Data section:

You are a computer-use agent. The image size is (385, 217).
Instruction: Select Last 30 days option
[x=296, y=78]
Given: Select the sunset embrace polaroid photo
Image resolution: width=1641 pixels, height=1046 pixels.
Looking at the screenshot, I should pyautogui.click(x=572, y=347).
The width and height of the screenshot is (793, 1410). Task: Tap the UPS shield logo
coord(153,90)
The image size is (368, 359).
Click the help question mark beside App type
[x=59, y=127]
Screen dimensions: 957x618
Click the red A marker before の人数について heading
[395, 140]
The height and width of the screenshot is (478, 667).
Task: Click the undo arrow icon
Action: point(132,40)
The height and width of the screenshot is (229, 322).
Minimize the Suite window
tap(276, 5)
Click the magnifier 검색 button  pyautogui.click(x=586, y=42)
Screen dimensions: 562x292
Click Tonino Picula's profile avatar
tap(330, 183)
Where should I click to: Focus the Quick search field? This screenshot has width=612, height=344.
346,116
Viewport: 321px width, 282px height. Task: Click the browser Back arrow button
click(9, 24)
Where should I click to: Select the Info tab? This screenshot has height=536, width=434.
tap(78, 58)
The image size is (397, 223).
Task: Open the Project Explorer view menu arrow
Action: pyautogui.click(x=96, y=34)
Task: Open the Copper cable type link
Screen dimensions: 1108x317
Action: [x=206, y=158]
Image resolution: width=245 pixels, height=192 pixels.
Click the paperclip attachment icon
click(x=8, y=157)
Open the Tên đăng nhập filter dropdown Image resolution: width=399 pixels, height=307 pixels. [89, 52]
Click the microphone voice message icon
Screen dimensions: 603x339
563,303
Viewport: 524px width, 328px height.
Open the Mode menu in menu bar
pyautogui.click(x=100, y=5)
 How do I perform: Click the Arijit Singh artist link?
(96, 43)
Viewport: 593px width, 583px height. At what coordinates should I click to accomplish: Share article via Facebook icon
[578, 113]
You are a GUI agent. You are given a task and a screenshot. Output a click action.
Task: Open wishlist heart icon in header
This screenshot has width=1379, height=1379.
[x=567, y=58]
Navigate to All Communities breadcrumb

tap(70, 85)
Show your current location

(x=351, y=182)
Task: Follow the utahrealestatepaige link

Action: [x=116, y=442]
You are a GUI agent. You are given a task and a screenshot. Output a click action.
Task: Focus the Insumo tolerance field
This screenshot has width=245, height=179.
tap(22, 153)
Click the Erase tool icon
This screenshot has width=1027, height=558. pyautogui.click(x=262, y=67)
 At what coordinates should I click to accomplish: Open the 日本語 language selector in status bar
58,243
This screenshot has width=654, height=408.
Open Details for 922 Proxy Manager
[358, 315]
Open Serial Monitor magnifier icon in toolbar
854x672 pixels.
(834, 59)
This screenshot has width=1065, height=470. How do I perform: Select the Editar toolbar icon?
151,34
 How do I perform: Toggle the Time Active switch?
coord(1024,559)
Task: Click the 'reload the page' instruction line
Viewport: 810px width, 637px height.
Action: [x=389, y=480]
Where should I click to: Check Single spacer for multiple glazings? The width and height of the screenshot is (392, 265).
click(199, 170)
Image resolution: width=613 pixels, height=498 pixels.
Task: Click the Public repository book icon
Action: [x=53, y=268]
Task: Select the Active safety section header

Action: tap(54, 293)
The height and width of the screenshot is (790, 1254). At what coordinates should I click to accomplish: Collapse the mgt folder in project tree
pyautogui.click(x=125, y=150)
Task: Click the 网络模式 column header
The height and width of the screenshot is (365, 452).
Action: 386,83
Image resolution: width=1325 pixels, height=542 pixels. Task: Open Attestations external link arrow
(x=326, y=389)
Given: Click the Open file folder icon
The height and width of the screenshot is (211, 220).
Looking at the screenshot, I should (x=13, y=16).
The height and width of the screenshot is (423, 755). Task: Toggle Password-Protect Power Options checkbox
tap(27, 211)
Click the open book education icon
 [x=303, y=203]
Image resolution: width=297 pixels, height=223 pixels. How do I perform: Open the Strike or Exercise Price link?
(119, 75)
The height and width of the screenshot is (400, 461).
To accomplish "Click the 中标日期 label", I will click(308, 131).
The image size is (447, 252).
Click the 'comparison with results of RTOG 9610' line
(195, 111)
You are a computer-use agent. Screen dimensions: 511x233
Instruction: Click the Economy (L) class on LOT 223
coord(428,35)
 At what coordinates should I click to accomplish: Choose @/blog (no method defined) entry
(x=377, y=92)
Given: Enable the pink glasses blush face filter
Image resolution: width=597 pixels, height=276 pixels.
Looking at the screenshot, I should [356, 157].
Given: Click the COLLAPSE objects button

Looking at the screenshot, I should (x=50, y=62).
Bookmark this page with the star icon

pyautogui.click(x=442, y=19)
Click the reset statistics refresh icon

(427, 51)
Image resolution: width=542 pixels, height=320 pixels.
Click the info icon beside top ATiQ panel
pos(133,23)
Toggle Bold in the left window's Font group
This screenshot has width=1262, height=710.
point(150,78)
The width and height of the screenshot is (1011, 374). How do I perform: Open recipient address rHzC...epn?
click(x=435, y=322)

Work item: Scan the records for the word "magnifier". Copy each line where it turns up.

Answer below:
Click the magnifier 검색 button  pyautogui.click(x=586, y=42)
Open Serial Monitor magnifier icon in toolbar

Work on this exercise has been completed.